**Collected data**

######

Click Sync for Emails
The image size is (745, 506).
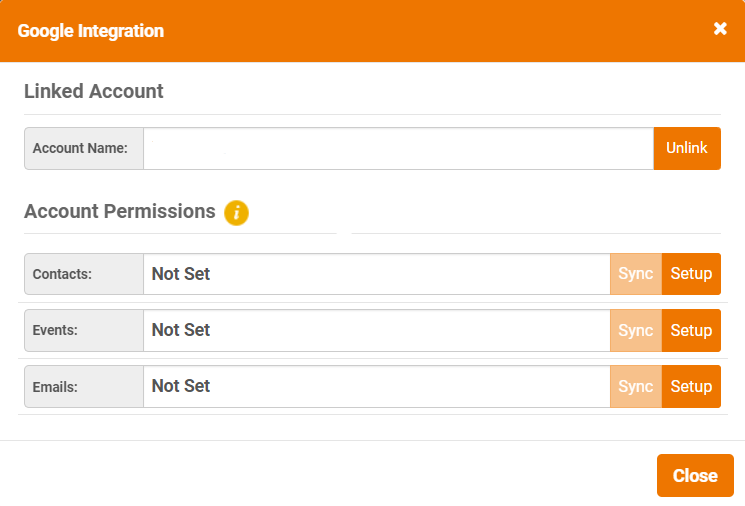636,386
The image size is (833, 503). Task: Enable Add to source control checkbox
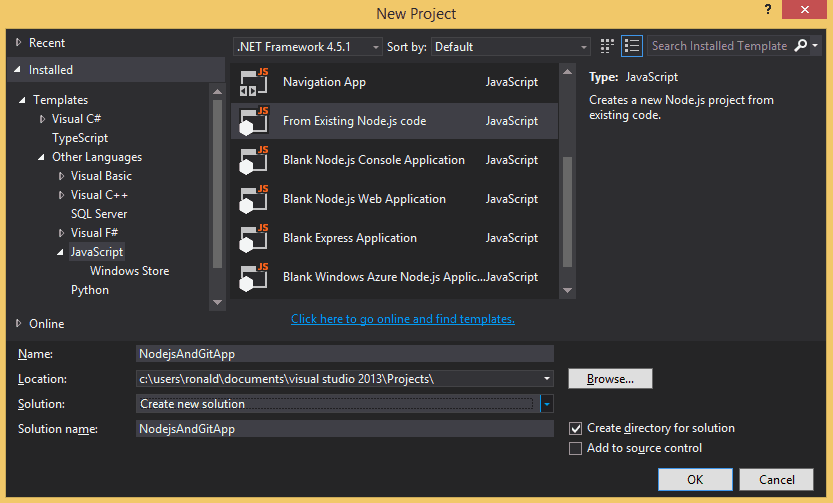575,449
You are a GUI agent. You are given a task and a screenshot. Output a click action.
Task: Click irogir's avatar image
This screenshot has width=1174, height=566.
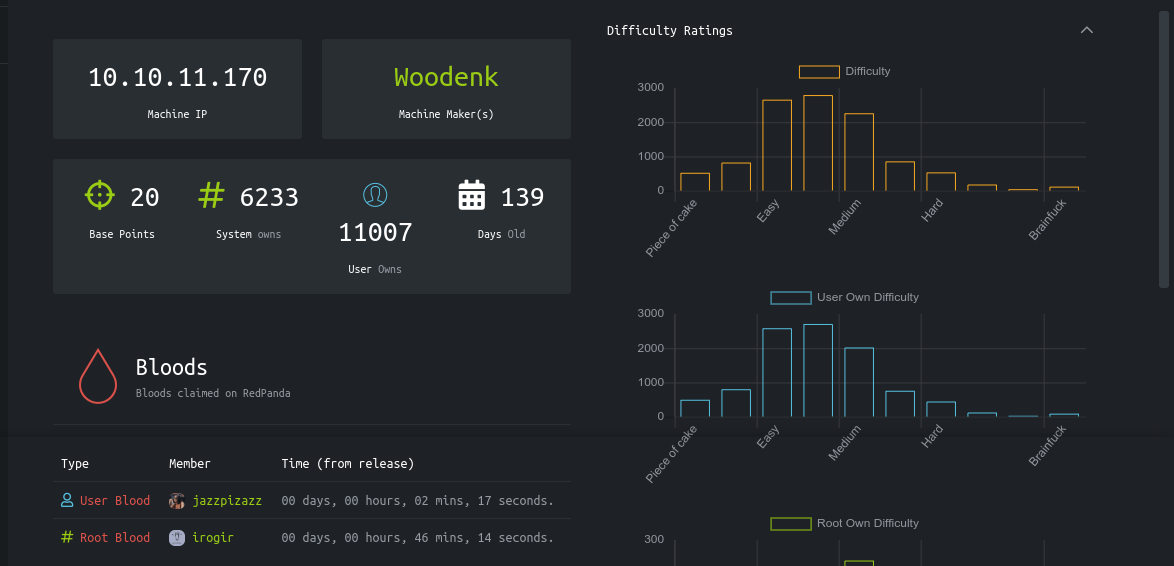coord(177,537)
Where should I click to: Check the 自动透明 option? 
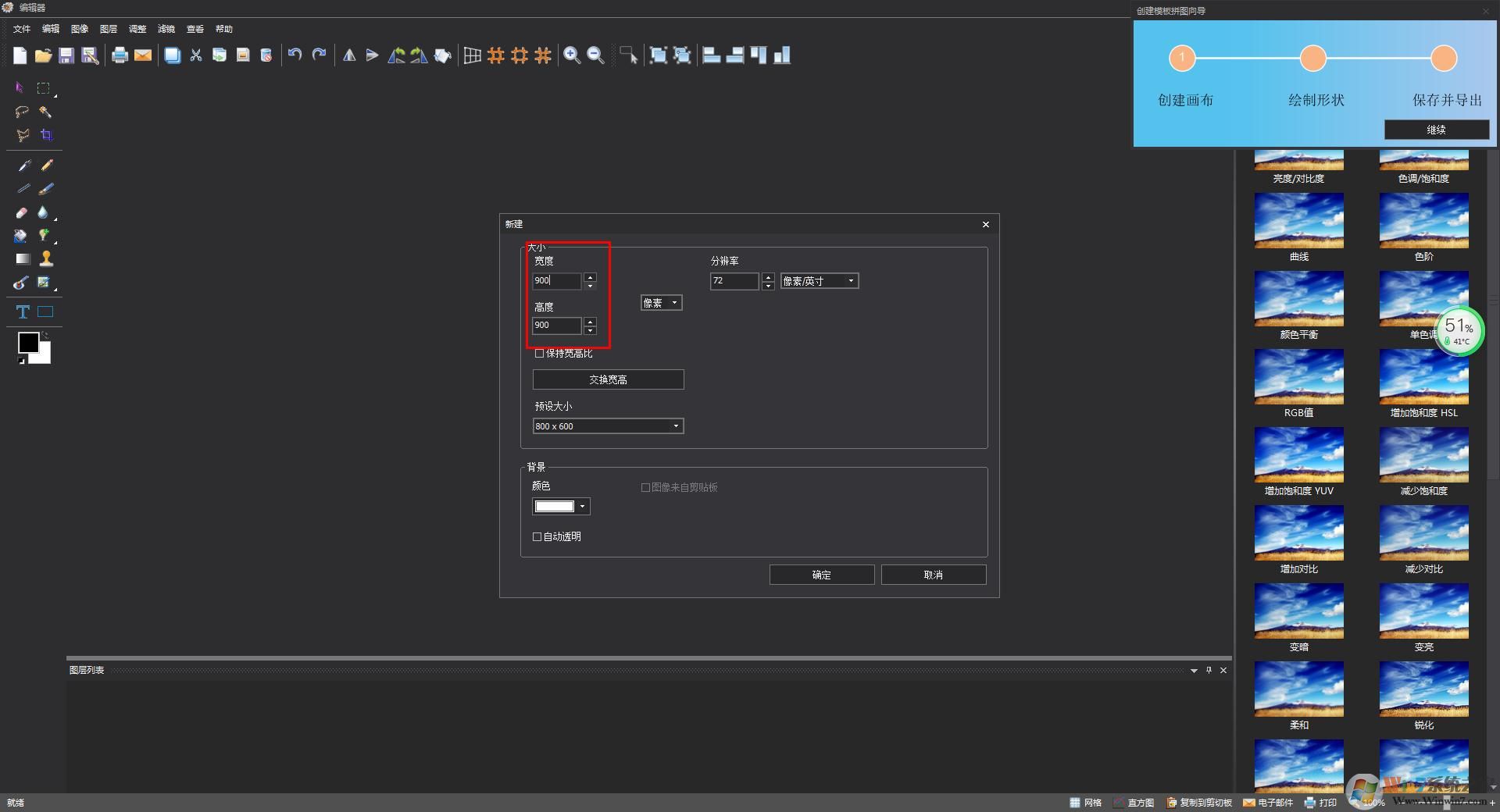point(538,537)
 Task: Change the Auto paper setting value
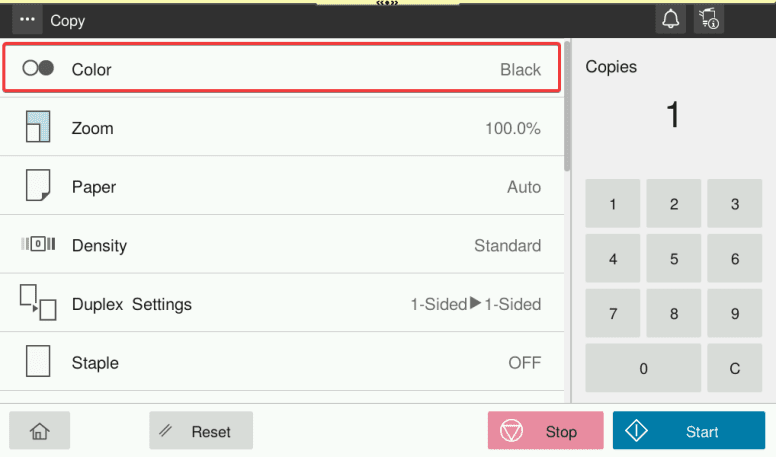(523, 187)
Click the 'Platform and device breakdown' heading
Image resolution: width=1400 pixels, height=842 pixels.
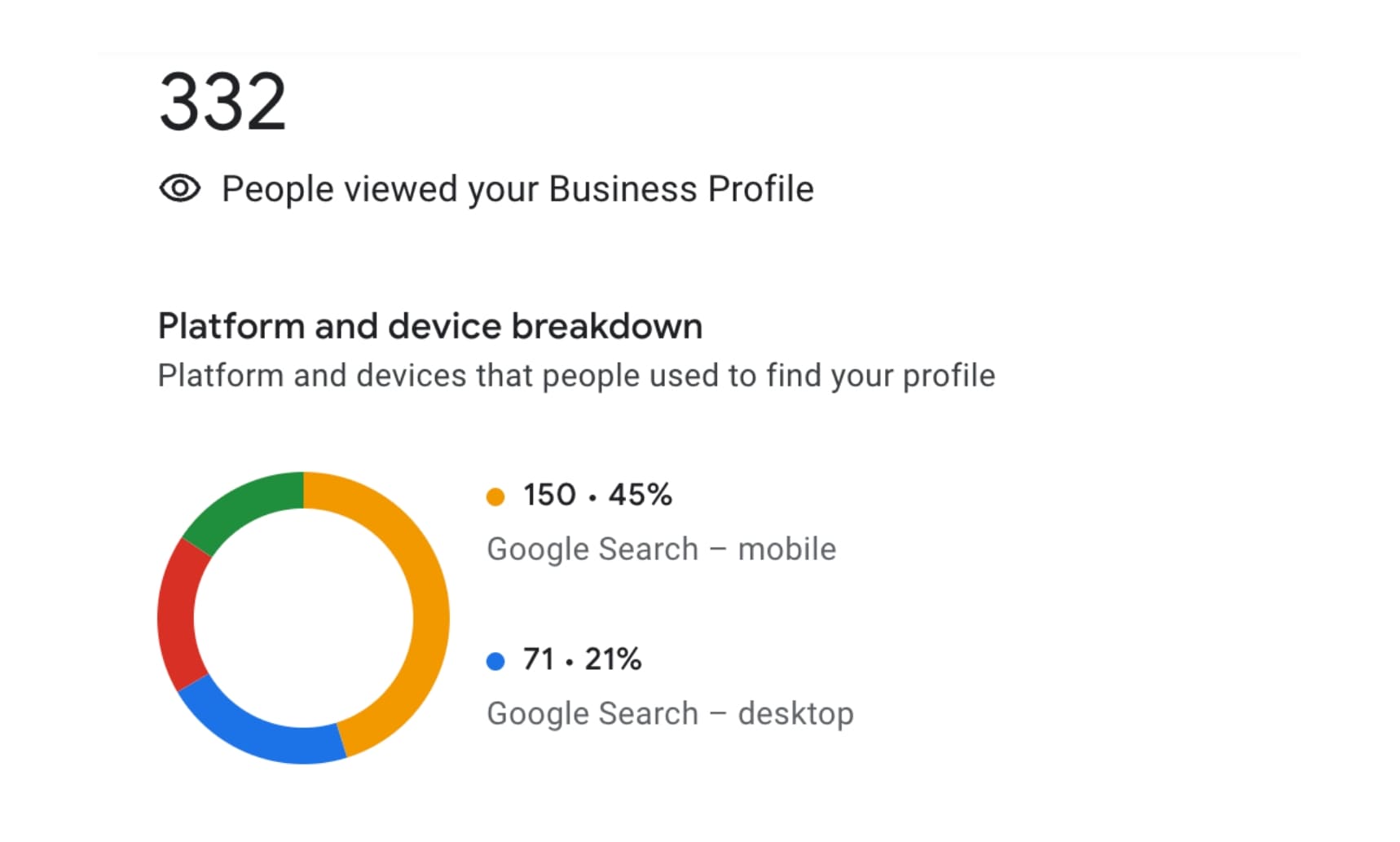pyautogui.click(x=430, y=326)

######

**What is expected**
Retype precisely, and only, the lines from the one holding "Where should I" through the final line of the data above, with the pictures omitted.

**Written response**
Where should I click to: Check the 自动透明 option? 
point(538,537)
 Task: Change the Auto paper setting value
(523, 187)
Click the 'Platform and device breakdown' heading
Image resolution: width=1400 pixels, height=842 pixels.
pyautogui.click(x=430, y=326)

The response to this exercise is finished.